Halibut plays a major role in B.C.'s fisheries, both commercial and recreational. It had a landed value of close to $39.4 million in B.C. in 2002.

This year's halibut season runs from Feb. 29 to Nov. 15. Commercial fishermen have an allocation of 12.14 million pounds this year, up from 11.75 in 2003. Fisheries and Oceans Canada is projecting recreational fishermen will catch about 1.25 million pounds. Another 409,000 pounds of potential catch has not been allocated yet, Allan Macdonald, fisheries department resource manager for the Pacific region, said from Vancouver.

The issue of division of the resource is contentious among the fishing industry and a permanent formula has yet to be worked out.

More than 200 fishing vessels are expected to go after halibut this year. A large halibut can weigh 475 pounds and catches of more than 300 pounds are not uncommon in Alaska. But more typically, commercial fishermen in the Strait of Juan de Fuca pull in fish weighing from 20 to 40 pounds and the average recreational catch is about 20 pounds, he said.

Halibut catch

Shane King, general manager of Albion Fisheries Victoria, which holds about 80 per cent of the market share of halibut sales to restaurants and retailers on Vancouver Island, has also seen the demand for halibut increase in recent years.

Halibut sales are surging ahead of last year. Sales are 100 per cent higher to date this year than last, King said. "It is becoming more and more popular on Vancouver Island."

King attributes rising sales to consumer interest in healthy eating and to a campaign by Island grocery giant Thrifty Foods to sell freshly caught halibut from FAS (Finest at Sea) Seafood Producers on Erie Street, headed by Bob Fraumeni. The advertising blitz kicked off a "halibut frenzy," he said.

Albion distributes FAS halibut, caught off the Queen Charlotte Islands, to Thrifty Foods exclusively.

Thrifty Foods launched the season with a sale price of 95 cents per 100 grams. Customers lined up at fish counters. "It was nuts," said Alex Campbell Jr., of Thrifty Foods. Over the 10 days of the promotion, Thrifty Foods sold two to three times as much halibut as it had in the past and seafood sales overall were up 10 per cent, he said. "Seafood sales continue to just rock along."

Campbell received telephone calls from people he hadn't seen in years, saying they were having halibut that night.

On Monday, Thrifty Foods was selling halibut steaks for $1.28 per 100 grams.

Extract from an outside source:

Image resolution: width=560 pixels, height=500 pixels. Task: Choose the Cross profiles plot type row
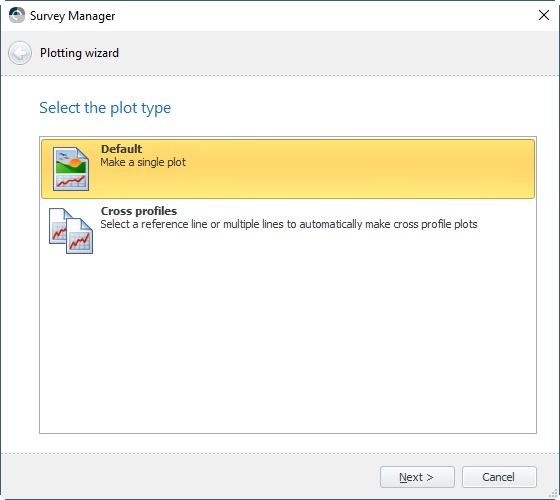click(x=288, y=231)
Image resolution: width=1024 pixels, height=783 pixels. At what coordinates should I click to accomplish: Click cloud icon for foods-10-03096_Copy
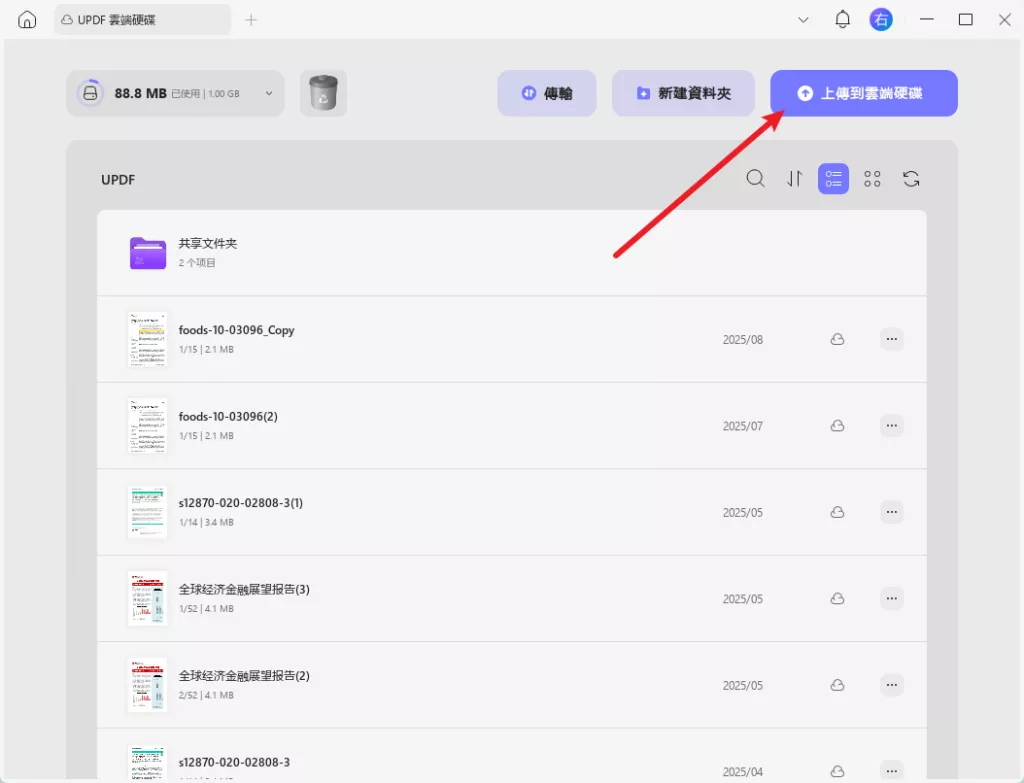click(x=837, y=339)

That halibut was caught by the 50-foot-long FV Nopsa off the Queen Charlottes, where the weather has been "bad and worse," said Paul Chaddock, FAS sales manager. The vessel ties up at Masset when the weather is rough and heads out when it quiets down.

"It has been, on average, probably blowing 35 to 45 knots for the last couple of weeks," Chaddock said. A crew of six spends two to three days fishing with the longliner before delivering its catch to Prince Rupert where it is loaded into trucks and shipped south.

The Nordic Rand, another FAS vessel, is on its way to fish for halibut off Port Hardy. FAS expects to catch about 650,000 pounds of halibut this season.

FAS sells halibut out of Vancouver to wholesalers, at its own James Bay retail store, and to high-end restaurants. Thrifty Foods is the only supermarket it supplies. It also catches and sells other seafood products, including sablefish.

The company aims for a top-quality product. Halibut is cleaned carefully, packed in layers of ice and kept at a low temperature after being caught, Chaddock said. "We've got people just scrambling to get our fish."